Officer Hanniman was a double loser when he brought up the very reasonably argument of double dipping as described in the Supreme Court of Canada decision inBoston v. Boston. At the time of separation, Officer Hanniman equalized his work pension, by transferring one half of his pension credits to his wife (it’s good to be a police officer, Officer Hanniman’s pension was valued at $713,000.00).

Officer Hanniman argued that it was unfair once he had shared his pension with his wife that that same pension income should be used as a source of determining ongoing spousal support obligation. The Supreme Court of Canada in Boston generally held that that was the appropriate position.

Officer Hanniman here again found no sympathy from the court.

Justice Bell quite properly stated “as a general rule double recovery should be avoided where possible…it is generally unfair to allow the payee spouse to reap the benefit of the pension both as an asset and as a source of income.
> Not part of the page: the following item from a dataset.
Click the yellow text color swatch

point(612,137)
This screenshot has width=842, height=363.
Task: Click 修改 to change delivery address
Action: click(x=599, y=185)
To avoid double recovery, the court should where practicable focus on that portion of the payor’s income and assets that have not been part of the equalization…of matrimonial assets when the payees continuing need for support is shown”.

BUT this cannot always be avoided and is permitting in limited circumstances. One of those circumstances is an economic hardship. The income disparity between Mr. and Mrs. Hanniman was great. She was living barely above the poverty line while Officer Hanniman’s income even after retirement was well over a $100,000.00 per year.

One might call this palm tree justice, but the rules of equity and fairness in this author’s mind often first lead to a judicial conclusion forwhich the court then look for a legal justification.